Oleh Gunoto Saparie
Mengapakah masih ada bupati dan walikota di Jawa Tengah yang belum menandatangani penetapan Pokok Pikiran Kebudayaan Daerah (PPKD) di wilayahnya? Pertanyaan ini wajar mencuat ke permukaan, karena sampai sekarang ternyata masih ada pemerintah kabupaten/kota yang mengalami kendala dalam penyusunan PPKD. Lalu, apakah yang terjadi sesungguhnya?
Dalam Undang-Undang Nomor 5 Tahun 2017 tentang Pemajuan Kebudayaan disebutkan bahwa PPKD adalah dokumen yang memuat kondisi faktual dan permasalahan yang dihadapi daerah dalam pemajuan kebudayaan beserta usulan penyelesaiannya. Keberadaan PPKD sangat penting dalam upaya merumuskan strategi pemajuan kebudayaan yang berasal dari seluruh wilayah di Indonesia. Seluruh dokumen PPKD kabupaten/kota akan dikonsolidasikan menjadi dokumen PPKD provinsi. Dokumen PPKD provinsi ditetapkan oleh gubernur.

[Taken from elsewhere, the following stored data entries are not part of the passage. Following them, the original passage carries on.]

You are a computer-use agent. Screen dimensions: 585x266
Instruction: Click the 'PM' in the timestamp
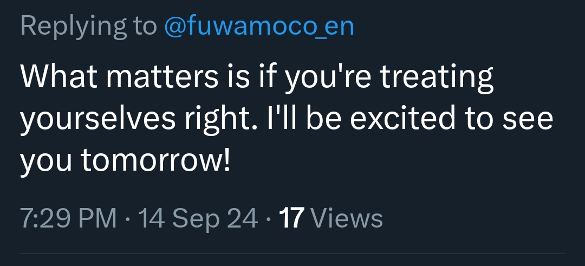coord(98,219)
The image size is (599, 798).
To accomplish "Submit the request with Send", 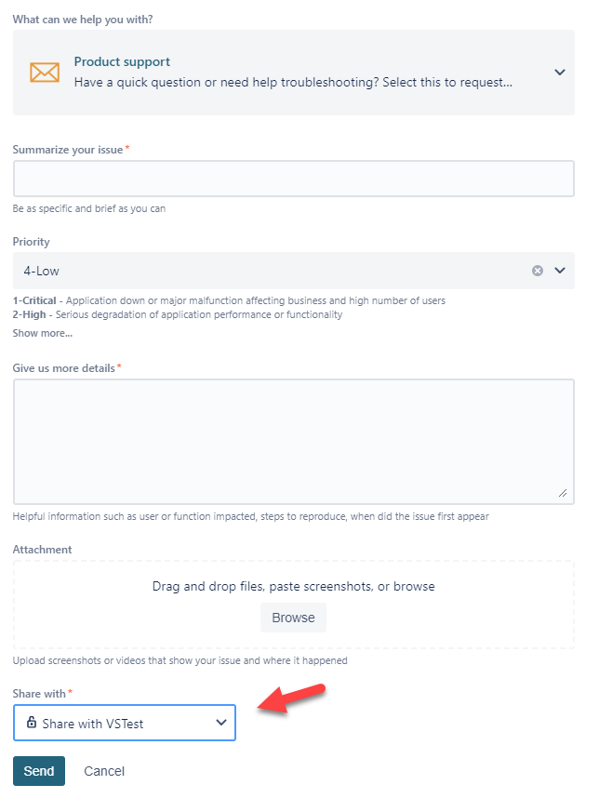I will [x=39, y=771].
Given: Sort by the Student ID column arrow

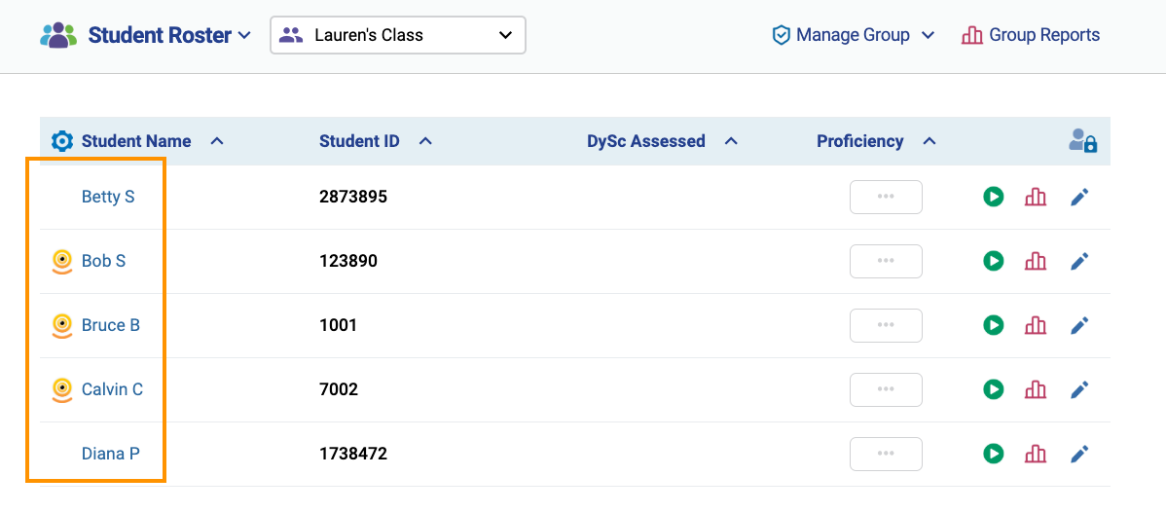Looking at the screenshot, I should (425, 140).
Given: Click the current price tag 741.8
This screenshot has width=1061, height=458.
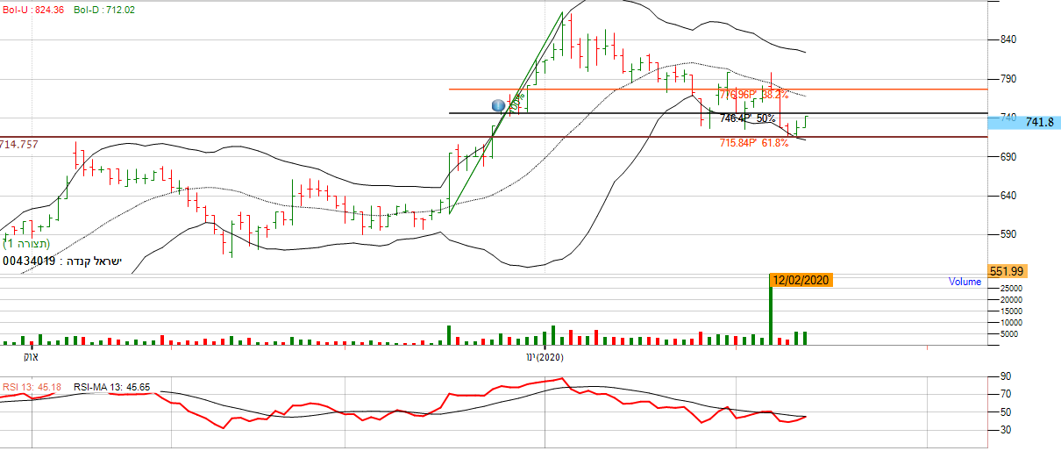Looking at the screenshot, I should coord(1033,123).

PPKD berisi inventarisasi objek pemajuan kebudayaan. Sesuai Undang-Undang Nomor 5 Tahun 2017 tentang Pemajuan Kebudayaan, ada 10 objek pemajuan kebudayaan, yakni tradisi lisan, manuskrip, adat-istiadat, ritus, pengetahuan tradisional, teknologi tradisional, seni, bahasa, permainan rakyat, dan olahraga tradisional. Oleh karena itu, PPKD memuat identifikasi keadaan terkini dari perkembangan objek pemajuan kebudayaan di kabupaten/kota.
Selain itu mencantumkan identifikasi sumber daya manusia kebudayaan, lembaga kebudayaan, dan pranata kebudayaan di kabupaten/kota.
Identifikasi sarana dan prasarana kebudayaan di kabupaten/kota pun harus disebutkan. Demikian pula identifikasi potensi masalah pemajuan kebudayaan. Harus ada pula analisis dan rekomendasi untuk implementasi pemajuan kebudayaan di kabupaten/kota.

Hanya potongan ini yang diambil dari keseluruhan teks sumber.